### [Task details]
How many lines below include the string "agent"? State the number alone.

[[ Supplied records open ]]

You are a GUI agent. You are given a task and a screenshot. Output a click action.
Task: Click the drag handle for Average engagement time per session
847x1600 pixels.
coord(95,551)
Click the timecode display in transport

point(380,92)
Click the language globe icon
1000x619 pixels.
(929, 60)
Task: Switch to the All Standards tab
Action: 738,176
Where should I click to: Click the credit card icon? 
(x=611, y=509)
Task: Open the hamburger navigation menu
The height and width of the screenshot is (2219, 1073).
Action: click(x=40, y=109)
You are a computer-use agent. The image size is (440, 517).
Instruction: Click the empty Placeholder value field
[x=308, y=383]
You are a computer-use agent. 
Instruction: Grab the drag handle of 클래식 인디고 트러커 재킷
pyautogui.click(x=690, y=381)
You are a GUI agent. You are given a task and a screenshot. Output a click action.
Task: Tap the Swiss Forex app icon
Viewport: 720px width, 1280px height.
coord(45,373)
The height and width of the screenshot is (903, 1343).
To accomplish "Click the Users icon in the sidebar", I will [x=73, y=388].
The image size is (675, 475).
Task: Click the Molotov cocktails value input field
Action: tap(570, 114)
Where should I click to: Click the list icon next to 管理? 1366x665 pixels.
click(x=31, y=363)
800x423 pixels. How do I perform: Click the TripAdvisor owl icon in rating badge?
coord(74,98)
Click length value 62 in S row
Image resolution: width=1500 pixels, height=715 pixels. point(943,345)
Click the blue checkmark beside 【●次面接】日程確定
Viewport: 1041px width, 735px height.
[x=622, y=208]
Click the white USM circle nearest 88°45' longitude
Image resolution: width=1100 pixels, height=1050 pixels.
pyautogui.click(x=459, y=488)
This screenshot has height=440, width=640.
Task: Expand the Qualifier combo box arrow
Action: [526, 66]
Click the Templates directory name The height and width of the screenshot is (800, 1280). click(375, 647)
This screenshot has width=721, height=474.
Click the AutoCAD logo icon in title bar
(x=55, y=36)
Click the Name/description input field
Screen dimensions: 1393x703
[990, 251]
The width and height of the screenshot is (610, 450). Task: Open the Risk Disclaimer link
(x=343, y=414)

[[ Supplied records closed ]]

### [Worked solution]
4